Poll: Majority of Britons Believe Society Is ‘Broken’, Economy ‘Rigged’ to Benefit ‘Rich and Powerful’

Pro-Brexit activists march outside the Houses of Parliament in central London on February 27, 2019. - Prime Minister Theresa May will today face a vote by MPs over her newly revised Brexit strategy, which allows for a possible request to delay Britain's EU departure if her divorce deal is not …

A poll has revealed how Britons feel about the systems they live under, with a sobering report revealing the majority feel that society is broken, the economy is rigged in favour of serving the rich and powerful, and traditional parties do not care about people like them.

Ipsos MORI published on Friday findings from surveying more than 18,000 people in 27 countries worldwide on their sense of the democratic and social health of their nations, which revealed that dissatisfaction with the system and traditional politics was prevalent across the world and growing in Great Britain.

The British portion of the statistics were discussed by the pollsters in the context of Brexit, where figures were compared with other nations and previous years, going back to the year of the referendum, 2016.

The survey found that 63 per cent of Britons agreed with the statement that “the UK’s society is broken”, up from 56 per cent in 2016 and higher than the global average of 54 per cent.

Seven in ten feel that the UK’s economy is “rigged to advantage the rich and powerful”, higher than in 2016 (67 per cent) and 2018 (63 per cent).

When asked to respond to the statement, “traditional parties and politicians don’t care about people like me,” 69 per cent agreed, higher that the global average of 66 per cent and up 11 points from 2016 (58 per cent).

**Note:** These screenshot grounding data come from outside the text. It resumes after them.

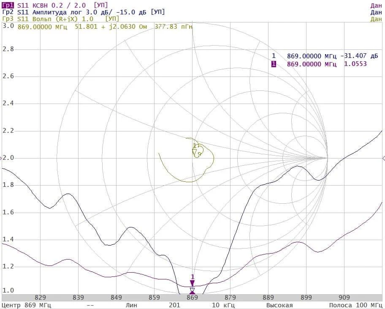Click the reference position arrow at right edge

(x=383, y=158)
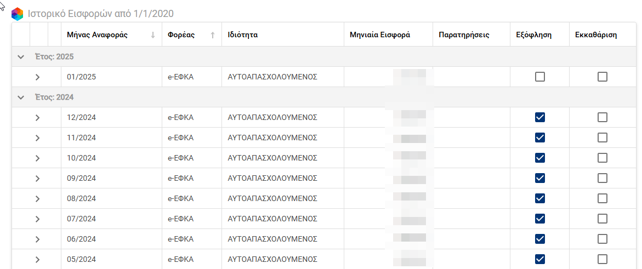This screenshot has height=269, width=642.
Task: Click the sort-ascending arrow in Φορέας header
Action: [213, 35]
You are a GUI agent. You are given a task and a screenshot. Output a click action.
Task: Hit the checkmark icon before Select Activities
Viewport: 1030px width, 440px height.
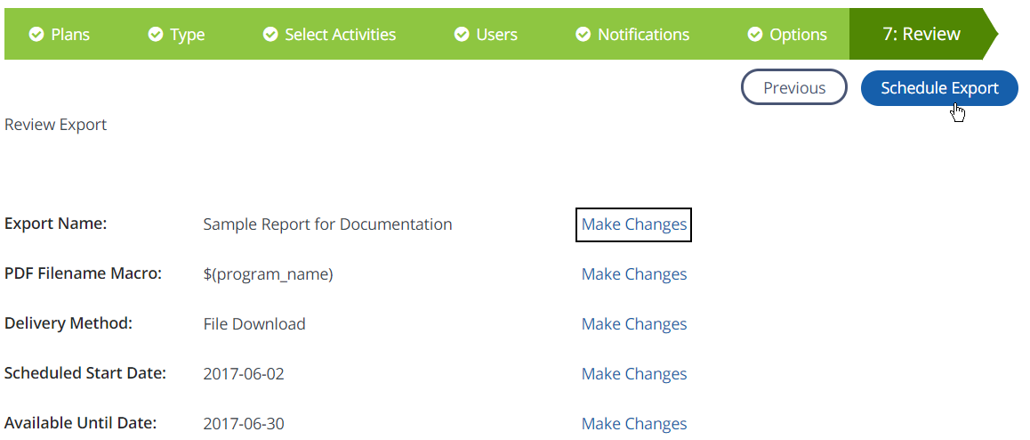point(270,35)
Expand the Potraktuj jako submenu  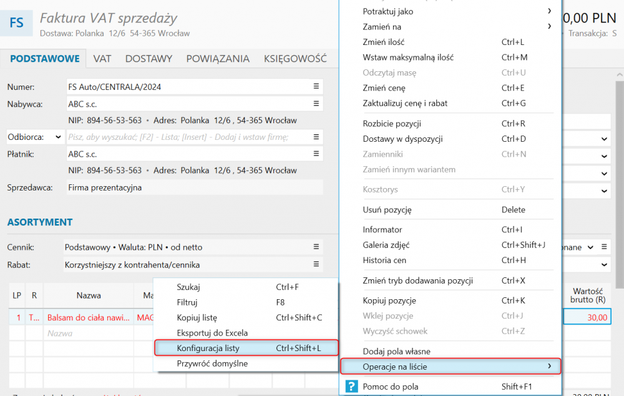click(x=549, y=11)
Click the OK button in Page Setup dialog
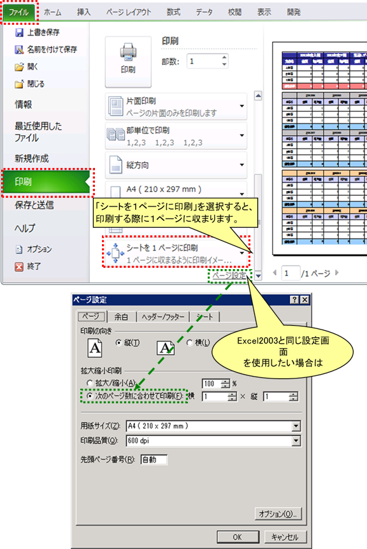This screenshot has width=367, height=549. [238, 537]
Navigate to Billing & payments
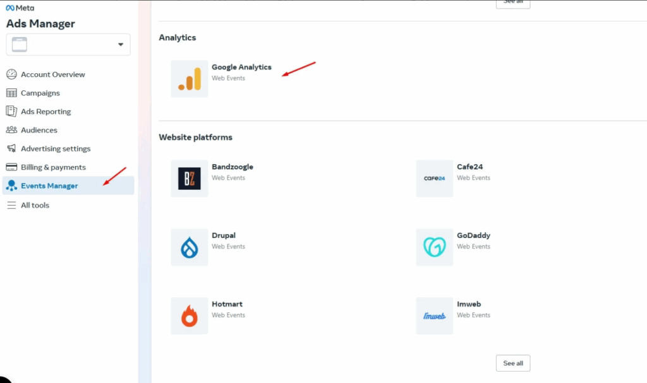This screenshot has height=383, width=647. click(53, 167)
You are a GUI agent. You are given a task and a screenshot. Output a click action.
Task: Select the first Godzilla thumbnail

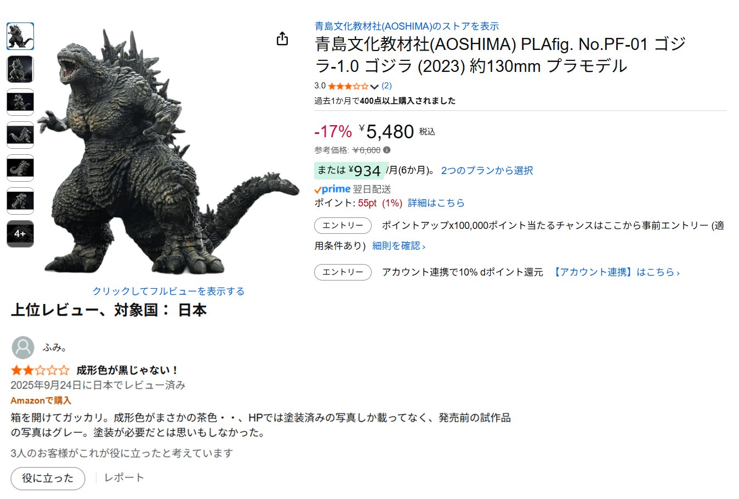click(20, 36)
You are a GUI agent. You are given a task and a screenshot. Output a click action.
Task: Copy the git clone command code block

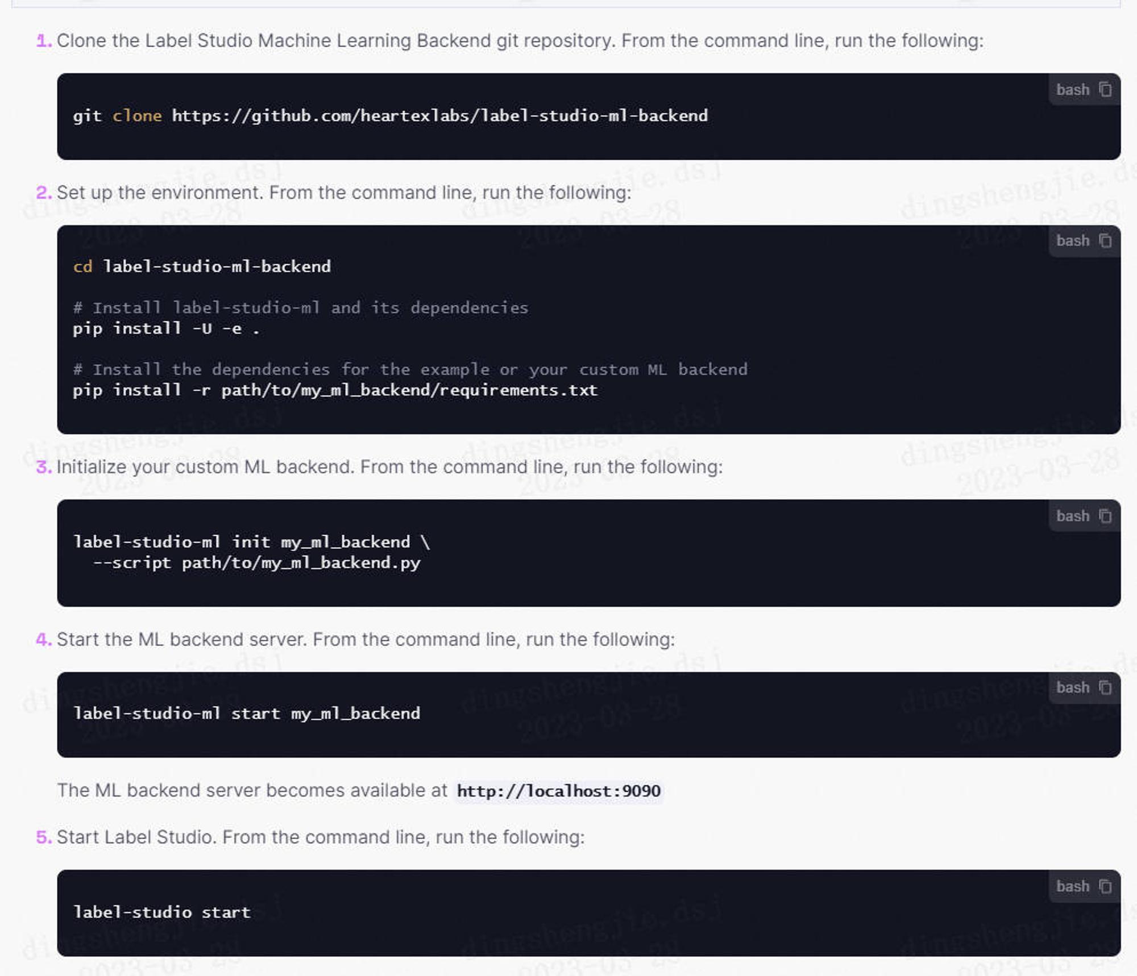pos(1105,90)
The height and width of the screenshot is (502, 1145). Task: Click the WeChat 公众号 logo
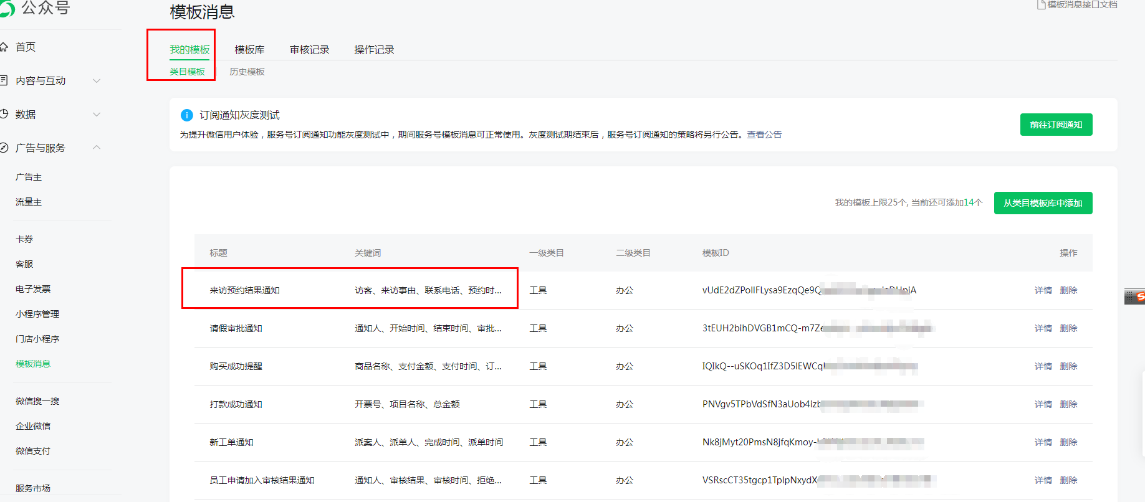6,9
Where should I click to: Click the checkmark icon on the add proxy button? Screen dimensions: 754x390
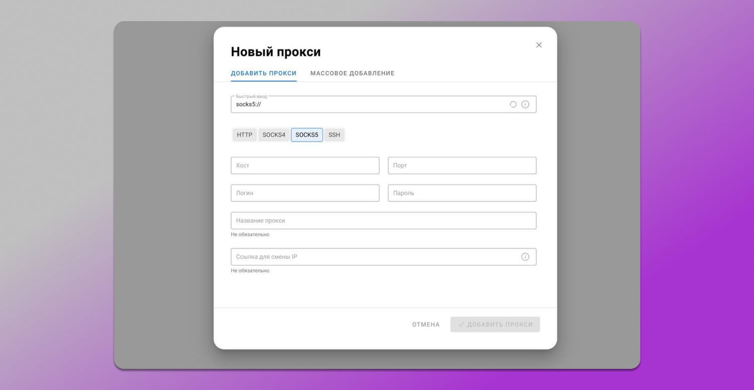461,325
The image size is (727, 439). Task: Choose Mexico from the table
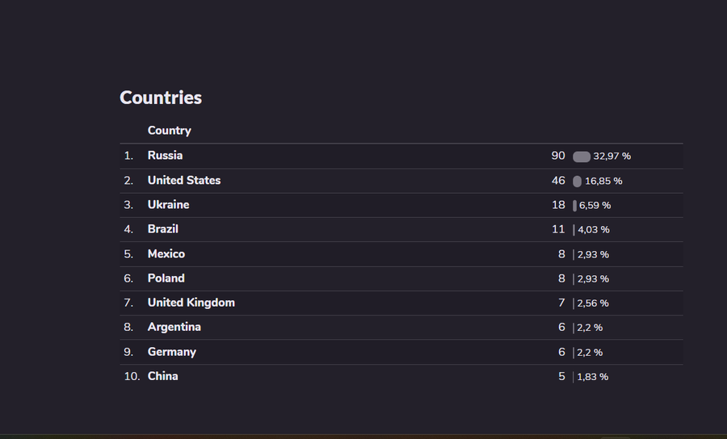pos(166,254)
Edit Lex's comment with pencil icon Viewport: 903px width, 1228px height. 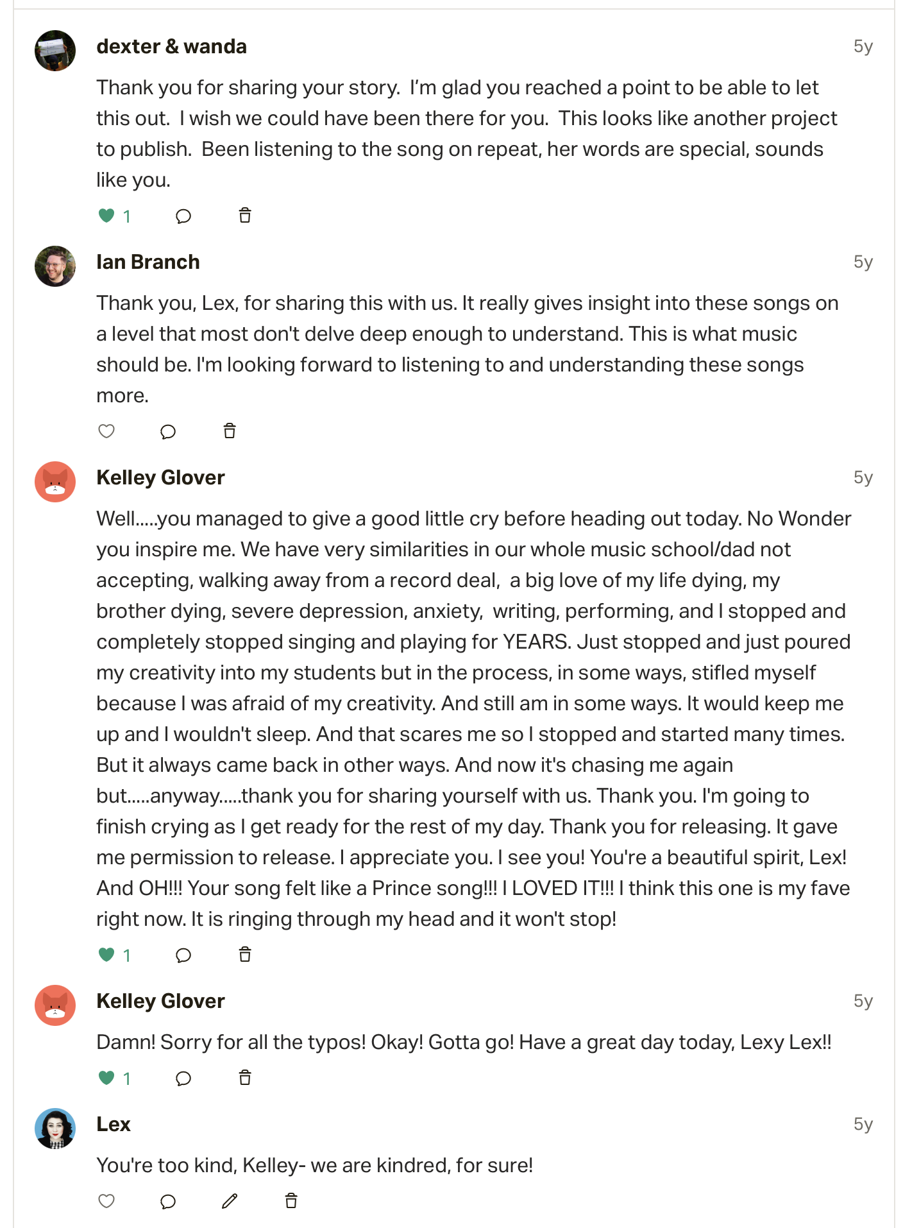(x=230, y=1201)
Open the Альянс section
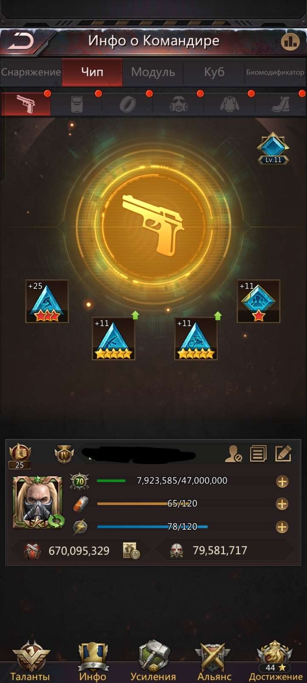 (214, 661)
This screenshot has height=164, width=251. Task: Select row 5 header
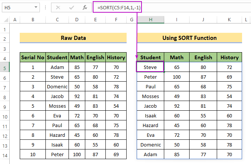(x=5, y=67)
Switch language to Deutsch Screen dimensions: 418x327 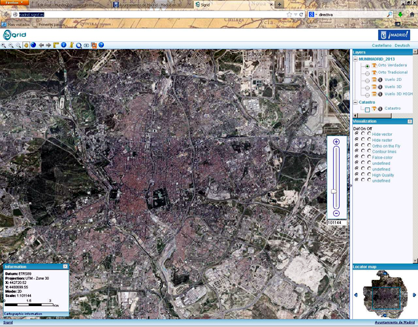[402, 45]
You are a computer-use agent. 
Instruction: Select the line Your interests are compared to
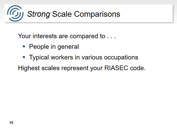point(67,36)
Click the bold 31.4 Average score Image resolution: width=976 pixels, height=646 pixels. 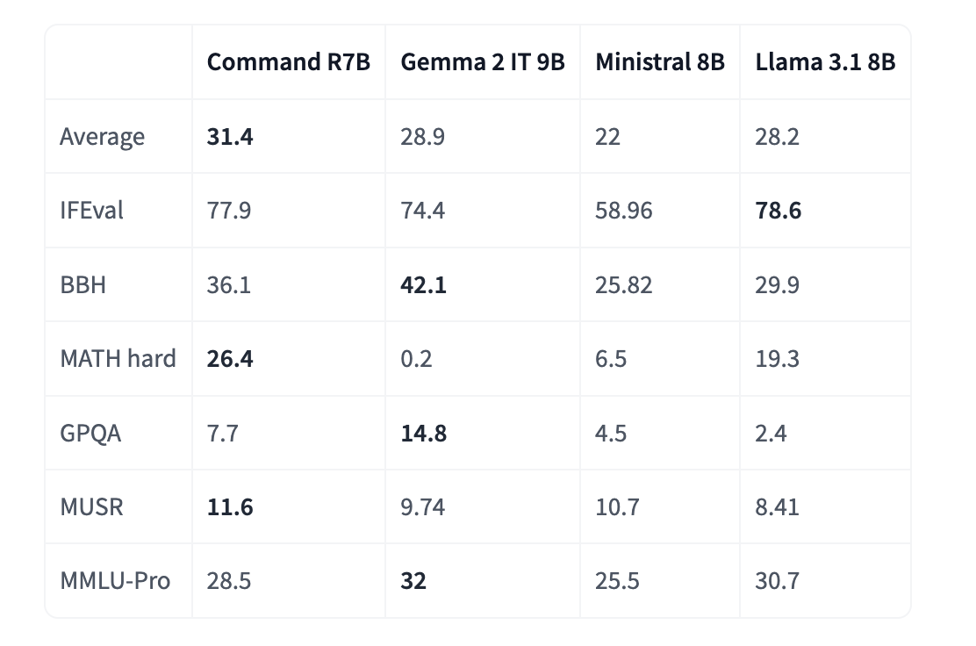230,137
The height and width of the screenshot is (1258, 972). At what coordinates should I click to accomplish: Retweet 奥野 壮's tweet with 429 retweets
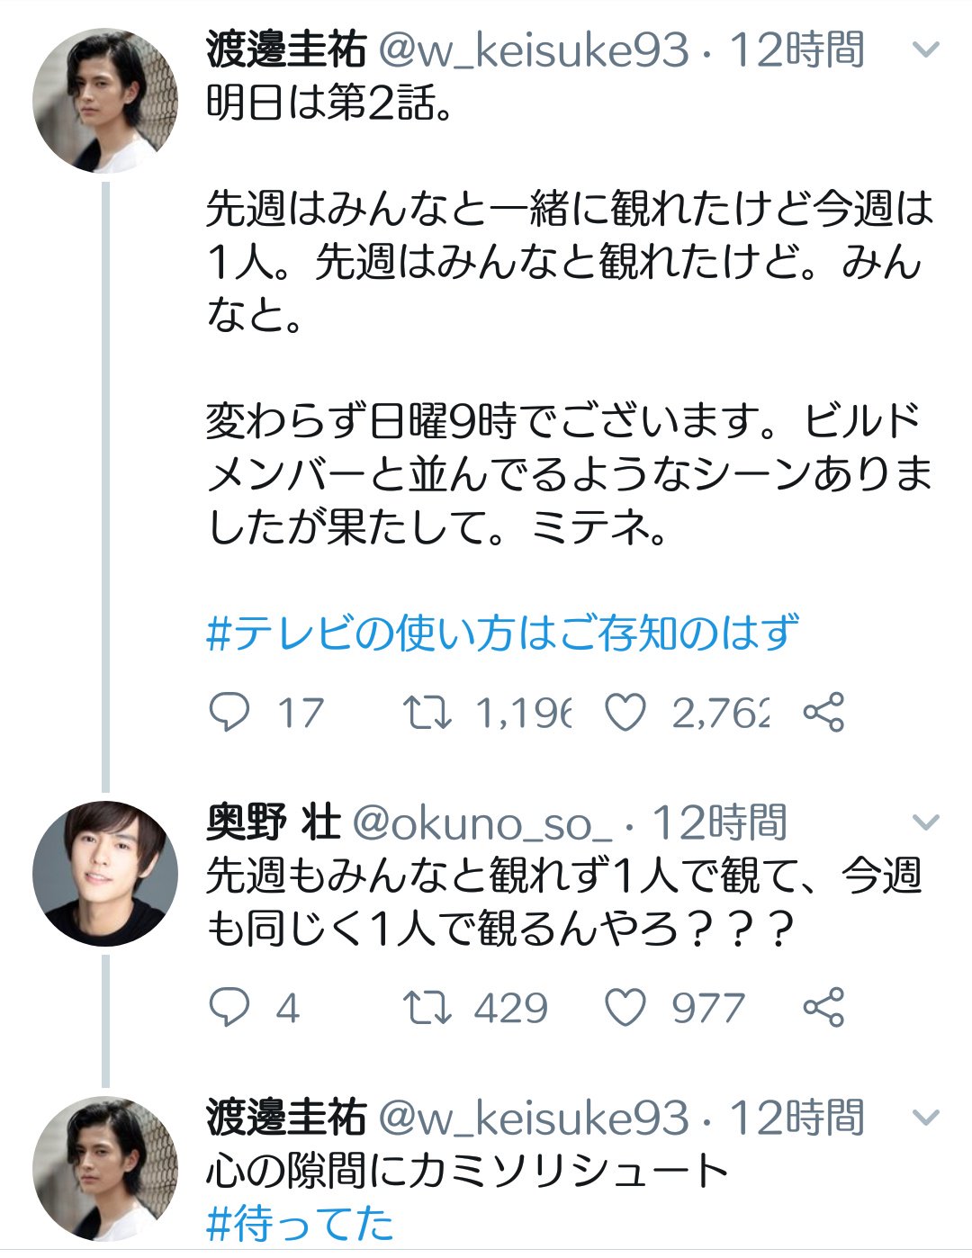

Britons also agreed that their country “needs a strong leader to take the country back from the rich and powerful” at a proportion of 70 per cent, higher than the global average of 64 per cent. When examining this statistic in the context of other nations, the UK is the fifth highest, with the top six countries agreeing with that statement being true for their own nations being:

  • India (80 per cent)
  • Mexico (79 per cent)
  • Peru (74 per cent)
  • Brazil (73 per cent)
  • Great Britain (70 per cent)
  • South Africa (69 per cent)

This means that Britons have around the same level of confidence in the fairness of their governing structures as peoples in developing nations in the Global South.

More than three years after citizens voted to leave the European Union in the greatest political mandate in British history, establishment politicians and progressive activists have been pushing to have the decision overturned, with just last week the Remainer-dominated House of Commons voting to force the prime minister to ask yet another delay to Brexit until January 2020 and other efforts to force the reopening of parliament during prorogation to give more opportunity for Europhiles to stop the UK leaving the EU altogether continue apace. In more than three years of that context, it is unsurprising that Britons feel less optimistic about politics and society than they did in 2016.

Kelly Beaver, managing director of public affairs at Ipsos MORI, said: “There is much debate about the roots of Brexit and the impact its handling has had on British public opinion, and this latest study shows that perceptions that British society is broken, that the economy is rigged, and that traditional parties and politicians don’t care about ordinary people are all high and rising.”

Other polls in recent years have revealed Britons are feeling dissatisfied with their state of being, with one finding last month that an overwhelming 89 per cent of 16- to 29-year-olds believe their lives have no purpose or meaning, while another from 2017 found that 73 per cent of older people feel lonely.

As well as the rising sense of loneliness and purposelessness, the British Social Attitudes survey revealed in July 2019 that profession of a Christian faith is at an all-time low in the country. In terms of the family, government statistics showed that birthrates in England and Wales had fallen to a record low, even lower than during World War Two, while figures released on Thursday detailed that the proportion of adults taking the ultimate commitment with their partners is dropping, with marriages now at just over half (50.5 per cent), while the proportion of single people continues to rise.